La garantía no es algo que “está ahí por si acaso”. Para aprovecharla bien, hay que hacer tres cosas básicas.

La primera es revisar el coche cuando lo recibes. Si detectas algo que no te encaja en los primeros días, comunícalo de inmediato. Cuanto antes se informe, más fácil es gestionarlo.

La segunda es cumplir con el mantenimiento recomendado. Si el fabricante indica revisiones periódicas y no se hacen, la garantía puede verse afectada. Guardar facturas y seguir el plan de mantenimiento es parte de la responsabilidad del propietario.

La tercera es no esperar a que el problema empeore. Si aparece un ruido extraño o una vibración, no lo dejes pasar meses. Comunicarlo a tiempo suele marcar la diferencia.

Lo que no es una garantía

Una garantía no convierte un coche usado en uno nuevo. No elimina el desgaste natural ni sustituye el mantenimiento.

Tampoco cubre daños provocados por mal uso, golpes o modificaciones posteriores a la compra.
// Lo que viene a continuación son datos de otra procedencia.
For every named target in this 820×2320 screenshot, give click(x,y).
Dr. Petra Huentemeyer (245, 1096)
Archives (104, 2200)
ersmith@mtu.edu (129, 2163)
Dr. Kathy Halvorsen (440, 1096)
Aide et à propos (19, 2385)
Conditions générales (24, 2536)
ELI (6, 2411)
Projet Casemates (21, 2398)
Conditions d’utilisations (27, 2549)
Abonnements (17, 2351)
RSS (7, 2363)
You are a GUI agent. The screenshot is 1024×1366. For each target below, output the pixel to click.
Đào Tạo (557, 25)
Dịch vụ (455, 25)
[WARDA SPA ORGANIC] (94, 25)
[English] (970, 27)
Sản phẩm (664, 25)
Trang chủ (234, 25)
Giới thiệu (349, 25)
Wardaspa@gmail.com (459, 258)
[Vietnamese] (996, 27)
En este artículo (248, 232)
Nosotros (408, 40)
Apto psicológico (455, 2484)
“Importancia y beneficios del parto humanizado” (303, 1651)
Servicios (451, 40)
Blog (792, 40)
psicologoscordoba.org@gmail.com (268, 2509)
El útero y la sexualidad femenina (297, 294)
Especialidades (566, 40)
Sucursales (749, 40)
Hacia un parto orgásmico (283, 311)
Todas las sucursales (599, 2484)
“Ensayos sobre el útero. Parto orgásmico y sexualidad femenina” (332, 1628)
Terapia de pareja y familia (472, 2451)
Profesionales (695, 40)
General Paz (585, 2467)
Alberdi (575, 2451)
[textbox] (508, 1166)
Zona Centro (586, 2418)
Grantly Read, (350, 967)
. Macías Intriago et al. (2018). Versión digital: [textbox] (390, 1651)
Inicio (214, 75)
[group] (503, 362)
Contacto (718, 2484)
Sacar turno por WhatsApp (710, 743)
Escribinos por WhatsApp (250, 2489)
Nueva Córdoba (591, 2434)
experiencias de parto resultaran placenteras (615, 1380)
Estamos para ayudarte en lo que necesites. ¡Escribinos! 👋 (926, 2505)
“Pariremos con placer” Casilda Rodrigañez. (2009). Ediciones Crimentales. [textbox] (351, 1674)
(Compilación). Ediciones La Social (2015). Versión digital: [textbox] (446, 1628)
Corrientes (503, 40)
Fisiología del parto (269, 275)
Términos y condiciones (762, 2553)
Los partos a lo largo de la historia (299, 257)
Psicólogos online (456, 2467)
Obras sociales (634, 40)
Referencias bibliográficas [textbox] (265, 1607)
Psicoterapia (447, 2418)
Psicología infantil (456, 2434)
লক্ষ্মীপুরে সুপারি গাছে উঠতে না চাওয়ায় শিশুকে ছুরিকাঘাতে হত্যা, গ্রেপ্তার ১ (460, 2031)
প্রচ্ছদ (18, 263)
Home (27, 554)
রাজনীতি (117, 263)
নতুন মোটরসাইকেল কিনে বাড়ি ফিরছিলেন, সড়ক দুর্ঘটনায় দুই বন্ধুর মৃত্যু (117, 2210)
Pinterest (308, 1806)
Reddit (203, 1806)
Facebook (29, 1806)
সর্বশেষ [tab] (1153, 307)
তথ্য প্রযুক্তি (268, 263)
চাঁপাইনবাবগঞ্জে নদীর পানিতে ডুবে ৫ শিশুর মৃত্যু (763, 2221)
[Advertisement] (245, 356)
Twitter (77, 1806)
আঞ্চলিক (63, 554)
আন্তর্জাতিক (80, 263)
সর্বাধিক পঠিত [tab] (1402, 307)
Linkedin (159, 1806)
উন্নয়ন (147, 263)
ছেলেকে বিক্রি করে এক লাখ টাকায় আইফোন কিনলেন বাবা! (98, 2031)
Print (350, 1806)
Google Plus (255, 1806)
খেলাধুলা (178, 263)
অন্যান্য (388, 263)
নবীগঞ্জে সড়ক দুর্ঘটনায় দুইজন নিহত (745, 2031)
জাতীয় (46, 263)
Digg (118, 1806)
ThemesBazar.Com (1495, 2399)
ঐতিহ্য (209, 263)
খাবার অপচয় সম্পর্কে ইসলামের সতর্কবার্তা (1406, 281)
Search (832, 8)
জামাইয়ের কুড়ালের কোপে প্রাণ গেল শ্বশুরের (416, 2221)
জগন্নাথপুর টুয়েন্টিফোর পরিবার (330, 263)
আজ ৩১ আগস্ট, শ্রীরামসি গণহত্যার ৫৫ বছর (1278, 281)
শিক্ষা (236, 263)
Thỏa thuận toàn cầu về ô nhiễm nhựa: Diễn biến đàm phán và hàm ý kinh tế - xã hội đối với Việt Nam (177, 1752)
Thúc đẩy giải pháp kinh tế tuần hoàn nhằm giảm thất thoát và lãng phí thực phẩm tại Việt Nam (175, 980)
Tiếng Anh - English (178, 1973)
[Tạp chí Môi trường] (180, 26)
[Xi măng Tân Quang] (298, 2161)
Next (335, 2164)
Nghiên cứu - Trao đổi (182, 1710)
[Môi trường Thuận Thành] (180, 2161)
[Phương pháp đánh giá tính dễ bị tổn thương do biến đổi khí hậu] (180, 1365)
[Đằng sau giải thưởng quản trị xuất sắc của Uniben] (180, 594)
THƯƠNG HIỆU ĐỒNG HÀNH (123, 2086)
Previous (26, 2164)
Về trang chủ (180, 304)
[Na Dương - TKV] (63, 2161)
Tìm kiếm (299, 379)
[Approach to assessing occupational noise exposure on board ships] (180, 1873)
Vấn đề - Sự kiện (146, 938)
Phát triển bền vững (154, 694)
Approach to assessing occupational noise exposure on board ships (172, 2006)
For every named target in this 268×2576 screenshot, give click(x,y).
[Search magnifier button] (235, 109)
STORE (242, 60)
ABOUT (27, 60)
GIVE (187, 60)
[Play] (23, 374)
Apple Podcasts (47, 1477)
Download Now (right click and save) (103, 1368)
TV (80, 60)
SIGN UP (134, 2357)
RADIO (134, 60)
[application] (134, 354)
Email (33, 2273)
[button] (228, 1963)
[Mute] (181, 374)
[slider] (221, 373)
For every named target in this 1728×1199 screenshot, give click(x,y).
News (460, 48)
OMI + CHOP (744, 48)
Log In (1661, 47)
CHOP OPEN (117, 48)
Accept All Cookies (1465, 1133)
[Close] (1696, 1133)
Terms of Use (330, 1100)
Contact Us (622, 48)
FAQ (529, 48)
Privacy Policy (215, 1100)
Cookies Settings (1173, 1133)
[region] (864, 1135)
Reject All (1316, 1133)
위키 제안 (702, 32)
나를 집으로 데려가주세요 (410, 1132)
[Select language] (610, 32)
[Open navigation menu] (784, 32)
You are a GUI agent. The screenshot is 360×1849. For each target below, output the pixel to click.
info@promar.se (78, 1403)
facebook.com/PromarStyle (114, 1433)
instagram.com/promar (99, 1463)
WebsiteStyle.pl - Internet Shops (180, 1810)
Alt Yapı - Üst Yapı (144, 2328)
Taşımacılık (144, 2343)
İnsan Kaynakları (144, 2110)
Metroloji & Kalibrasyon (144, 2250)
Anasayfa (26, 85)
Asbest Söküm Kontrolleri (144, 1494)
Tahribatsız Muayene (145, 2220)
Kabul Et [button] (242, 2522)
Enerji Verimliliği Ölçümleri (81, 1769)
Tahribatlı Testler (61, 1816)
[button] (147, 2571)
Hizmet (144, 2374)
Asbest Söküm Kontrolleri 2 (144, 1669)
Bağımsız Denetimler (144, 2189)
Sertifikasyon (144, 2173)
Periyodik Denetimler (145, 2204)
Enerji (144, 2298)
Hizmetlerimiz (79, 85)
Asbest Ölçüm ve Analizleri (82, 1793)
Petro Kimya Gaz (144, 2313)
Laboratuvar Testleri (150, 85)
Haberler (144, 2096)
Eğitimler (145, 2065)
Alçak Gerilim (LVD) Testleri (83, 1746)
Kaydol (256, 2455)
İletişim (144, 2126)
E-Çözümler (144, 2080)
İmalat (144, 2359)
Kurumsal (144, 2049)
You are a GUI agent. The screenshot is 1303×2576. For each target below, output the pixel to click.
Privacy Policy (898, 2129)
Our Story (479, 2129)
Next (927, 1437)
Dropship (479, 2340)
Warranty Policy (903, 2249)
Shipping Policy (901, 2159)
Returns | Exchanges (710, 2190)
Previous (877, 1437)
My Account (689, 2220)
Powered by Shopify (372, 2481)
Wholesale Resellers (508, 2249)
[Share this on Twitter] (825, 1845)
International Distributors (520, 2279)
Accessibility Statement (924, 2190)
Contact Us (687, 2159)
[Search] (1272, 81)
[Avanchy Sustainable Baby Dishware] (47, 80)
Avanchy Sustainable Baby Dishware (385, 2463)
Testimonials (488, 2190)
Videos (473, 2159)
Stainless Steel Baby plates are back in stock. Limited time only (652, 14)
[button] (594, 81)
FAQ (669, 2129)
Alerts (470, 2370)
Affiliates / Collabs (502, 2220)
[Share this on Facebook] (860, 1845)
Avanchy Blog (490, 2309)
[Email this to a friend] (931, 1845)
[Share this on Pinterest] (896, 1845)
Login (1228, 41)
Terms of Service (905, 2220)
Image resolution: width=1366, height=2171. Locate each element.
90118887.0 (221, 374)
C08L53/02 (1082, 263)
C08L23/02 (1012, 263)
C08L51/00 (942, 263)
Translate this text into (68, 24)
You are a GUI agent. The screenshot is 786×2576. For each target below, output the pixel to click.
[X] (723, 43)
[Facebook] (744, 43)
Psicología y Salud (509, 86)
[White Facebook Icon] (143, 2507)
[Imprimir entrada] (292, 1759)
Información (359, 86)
Por eso siempre digo lo mismo: la mejor garantía empieza antes de firmar. Con una buena revisión previa, un historial claro y una prueba de conducción hecha con método, la probabilidad de tener problemas baja muchísimo.

Más importante que la duración, la claridad

A veces alguien me dice: “Este coche tiene dos años de garantía, el otro sólo uno”. Y mi respuesta suele ser la misma: más importante que el número de meses es saber cómo se gestiona.

Prefiero una garantía clara, bien explicada y con interlocutor directo que una muy larga pero llena de condiciones poco transparentes.

En Karussell Cars trabajamos precisamente así: explicando qué cubre la garantía, qué no y cómo actuar en caso de incidencia. Porque lo que da tranquilidad no es el papel, es entenderlo.

Para recordar

La garantía de un coche de ocasión es una protección, pero no es magia. Funciona cuando hay transparencia, mantenimiento adecuado y comunicación clara.

Si estás valorando una compra, pregunta, entiende las condiciones y no te quedes sólo con el número de meses. Una buena decisión empieza por saber exactamente qué estás firmando.

Y si tienes dudas, mejor resolverlas antes de cerrar la operación que después.